Clotilde tressaillit malgré elle à cet aveu de l’amour de Fernande pour son mari. Celle-ci s’en aperçut.


– Oh! ne craignez rien, madame, dit-elle; oui, c’est à Maurice que je dois d’avoir retrouvé ma raison; mais Maurice a cessé d’être la pensée et l’espoir des jours qui m’attendent. Du moment où j’ai été introduite dans cette maison, du moment où j’ai respiré l’air que vous parfumez, du moment où vous avez pressé ma main dans la vôtre, tout a été fini. Je l’ai revu pour me raffermir encore. Je l’ai revu souffrant et presque condamné; qu’il soit sauvé, madame, mais sauvé pour vous seule. Avec la santé, la raison lui reviendra. Il appréciera votre vertu que fait mieux ressortir ma dégradation, votre pureté que ma honte rend plus adorable.

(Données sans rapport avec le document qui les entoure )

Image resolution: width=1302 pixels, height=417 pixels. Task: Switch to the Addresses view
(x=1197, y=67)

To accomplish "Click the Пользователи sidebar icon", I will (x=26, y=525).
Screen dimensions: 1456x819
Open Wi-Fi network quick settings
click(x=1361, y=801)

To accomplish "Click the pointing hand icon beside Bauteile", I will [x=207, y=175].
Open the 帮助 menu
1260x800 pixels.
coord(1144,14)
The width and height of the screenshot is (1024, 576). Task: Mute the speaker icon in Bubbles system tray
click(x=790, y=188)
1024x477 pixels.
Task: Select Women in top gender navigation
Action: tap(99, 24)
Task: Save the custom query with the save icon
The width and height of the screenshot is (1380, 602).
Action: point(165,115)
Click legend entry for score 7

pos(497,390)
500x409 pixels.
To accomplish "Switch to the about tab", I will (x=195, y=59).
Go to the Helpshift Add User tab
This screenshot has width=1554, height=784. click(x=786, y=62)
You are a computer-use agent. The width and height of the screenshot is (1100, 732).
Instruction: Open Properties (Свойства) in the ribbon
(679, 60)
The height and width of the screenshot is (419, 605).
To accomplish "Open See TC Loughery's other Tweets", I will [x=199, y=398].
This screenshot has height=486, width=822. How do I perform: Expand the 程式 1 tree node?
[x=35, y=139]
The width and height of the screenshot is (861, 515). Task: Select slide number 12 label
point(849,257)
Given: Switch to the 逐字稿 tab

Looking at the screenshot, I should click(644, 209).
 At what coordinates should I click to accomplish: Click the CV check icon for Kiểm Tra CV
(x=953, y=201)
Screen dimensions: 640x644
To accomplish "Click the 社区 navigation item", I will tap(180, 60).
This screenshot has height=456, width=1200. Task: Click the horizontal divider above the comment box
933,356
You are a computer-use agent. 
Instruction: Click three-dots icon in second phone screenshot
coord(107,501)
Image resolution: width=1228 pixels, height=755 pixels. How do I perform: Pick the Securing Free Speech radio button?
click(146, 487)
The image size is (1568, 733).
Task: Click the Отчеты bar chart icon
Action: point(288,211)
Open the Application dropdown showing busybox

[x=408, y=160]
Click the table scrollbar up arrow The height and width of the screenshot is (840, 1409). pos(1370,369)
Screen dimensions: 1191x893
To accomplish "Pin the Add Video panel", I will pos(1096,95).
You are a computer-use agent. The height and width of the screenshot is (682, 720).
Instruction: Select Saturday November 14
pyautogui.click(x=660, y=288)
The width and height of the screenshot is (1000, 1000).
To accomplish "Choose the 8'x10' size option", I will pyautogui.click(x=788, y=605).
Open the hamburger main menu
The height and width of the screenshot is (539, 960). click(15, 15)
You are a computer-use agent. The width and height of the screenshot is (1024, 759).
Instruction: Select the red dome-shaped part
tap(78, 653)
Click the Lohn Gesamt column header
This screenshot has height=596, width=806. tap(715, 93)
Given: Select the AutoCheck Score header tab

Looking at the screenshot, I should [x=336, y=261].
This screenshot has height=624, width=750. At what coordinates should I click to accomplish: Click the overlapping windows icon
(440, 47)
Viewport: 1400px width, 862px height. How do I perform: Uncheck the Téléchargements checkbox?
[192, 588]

Quant à moi, ma tâche n’est point encore accomplie ici, et je sais ce qui me reste à faire.


À ces mots, Fernande se tut, et il se fit entre les deux jeunes femmes un moment de silence; seulement, comme si Fernande eût continué de parler, Clotilde laissa entre ses mains, comme entre celles d’une amie, la main qu’elle lui avait tendue.